**Task item**
Only the lines from the one that contains "Task: Toggle the light/dark theme sun icon" to the last line below, both included, should be transcribed. Pictures stay out of the copy.

**Study material**
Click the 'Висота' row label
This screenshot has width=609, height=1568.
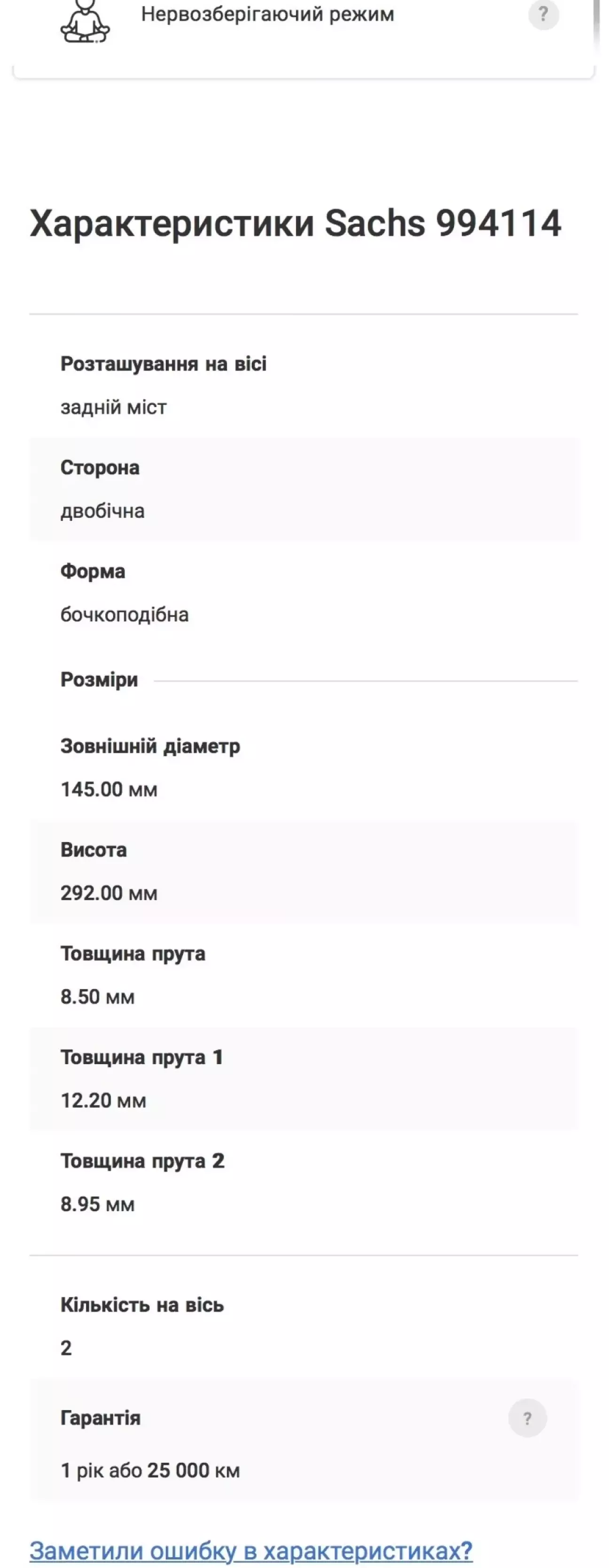click(x=93, y=850)
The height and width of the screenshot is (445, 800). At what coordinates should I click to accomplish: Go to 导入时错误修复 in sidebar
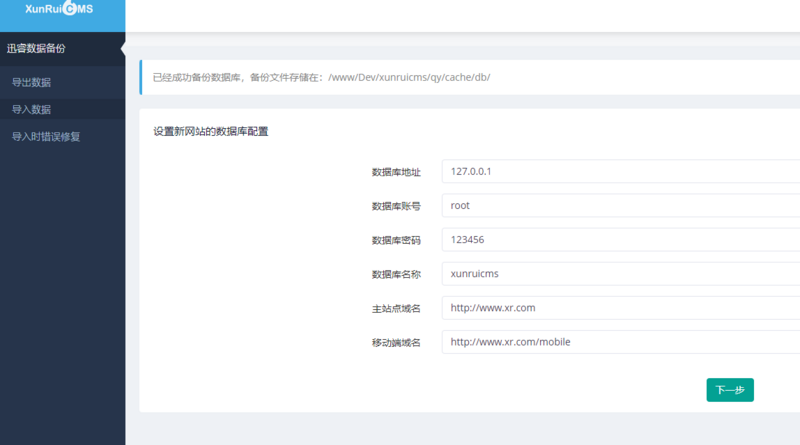(45, 136)
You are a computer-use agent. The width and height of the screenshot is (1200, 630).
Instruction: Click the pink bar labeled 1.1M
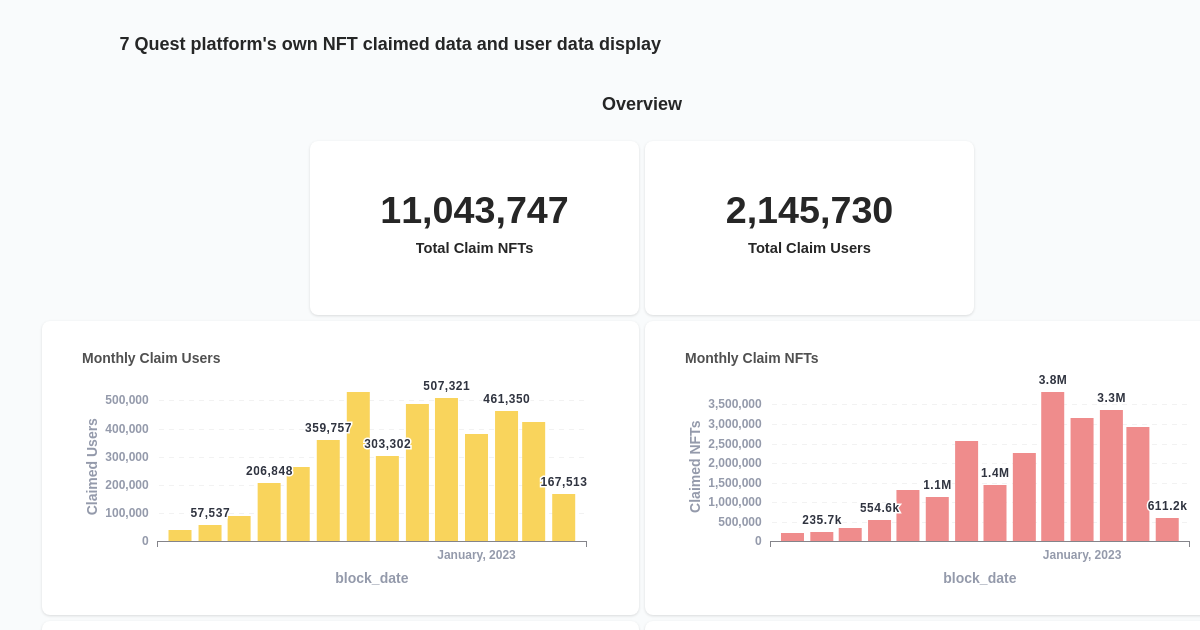pyautogui.click(x=936, y=520)
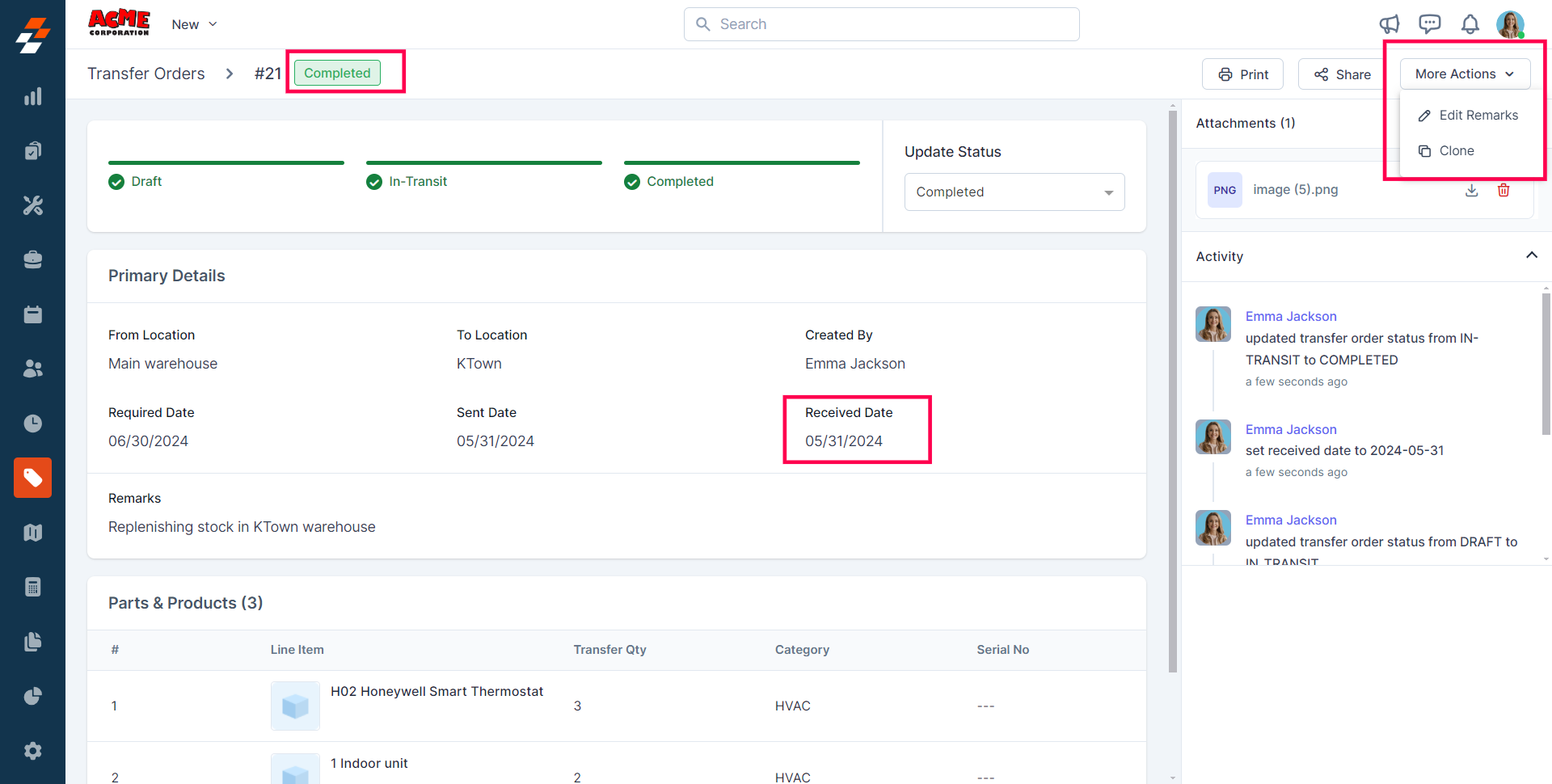Open the notifications bell
1552x784 pixels.
[x=1470, y=24]
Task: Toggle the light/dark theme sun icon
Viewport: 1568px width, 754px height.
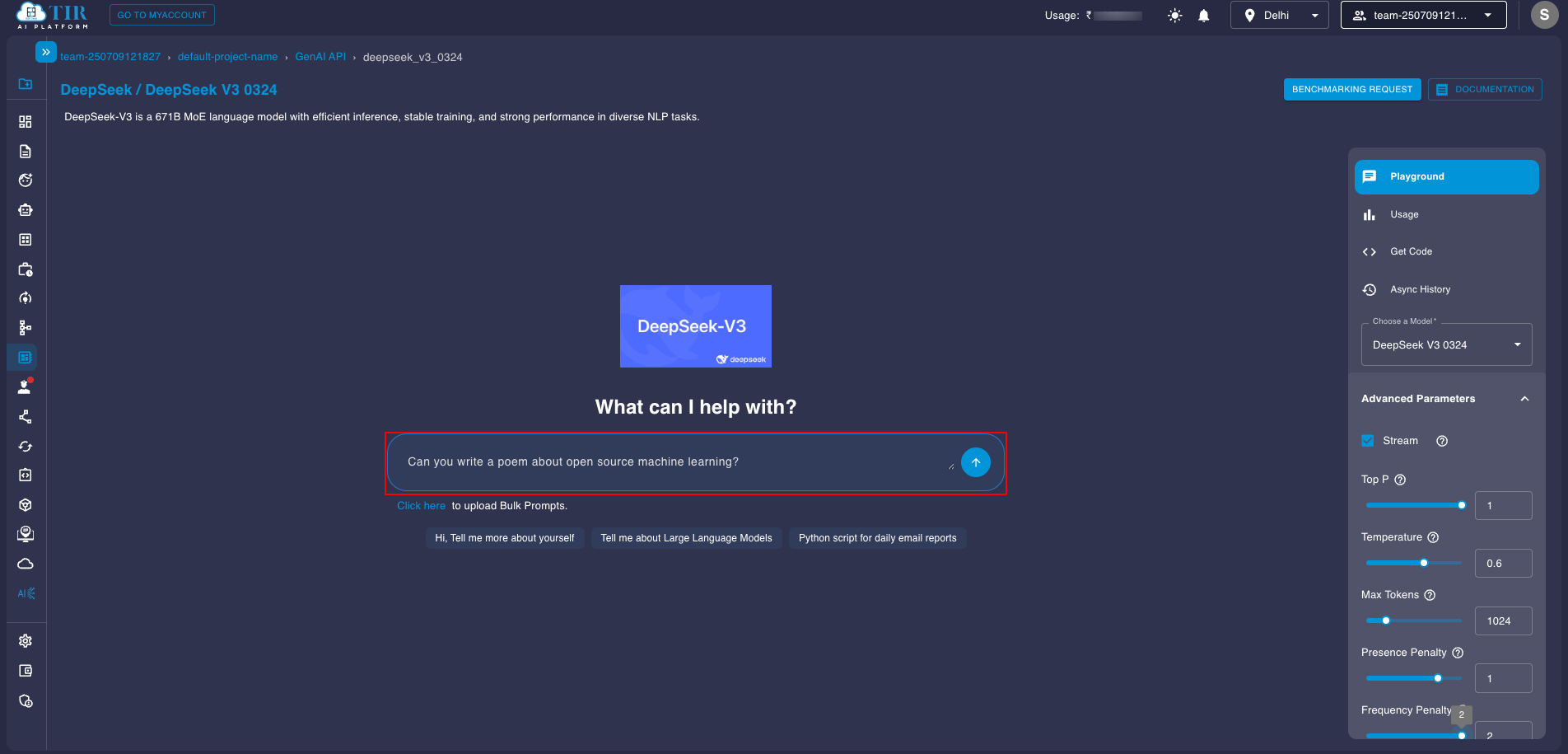Action: click(1174, 16)
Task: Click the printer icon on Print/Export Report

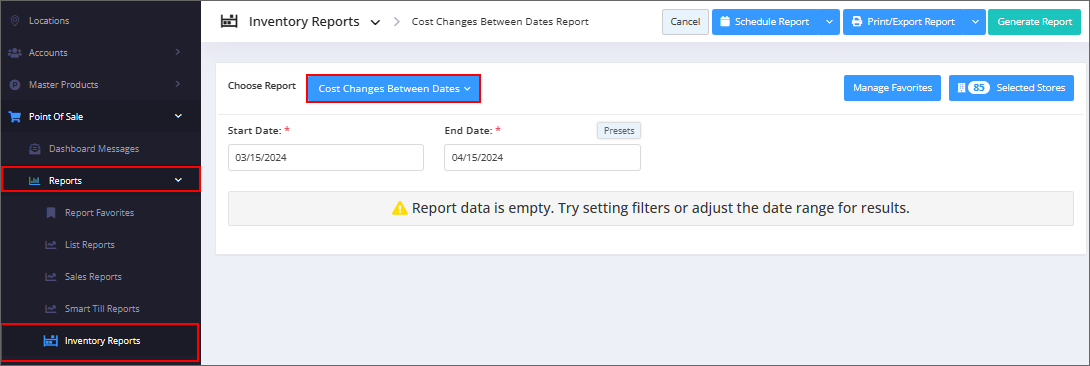Action: pyautogui.click(x=857, y=22)
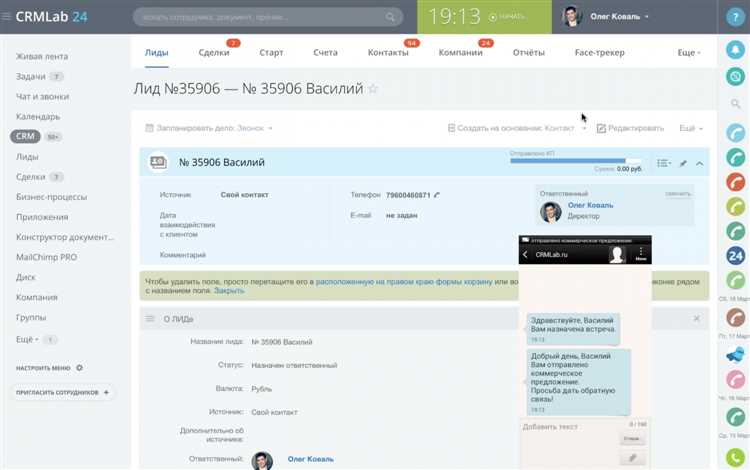
Task: Open the Контакты tab
Action: coord(388,53)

**Output**
Task: Toggle the light/dark theme sun icon
Viewport: 1568px width, 754px height.
Action: click(1174, 16)
Task: Click the printer icon on Print/Export Report

Action: pyautogui.click(x=857, y=22)
Task: Open the Контакты tab
Action: coord(388,53)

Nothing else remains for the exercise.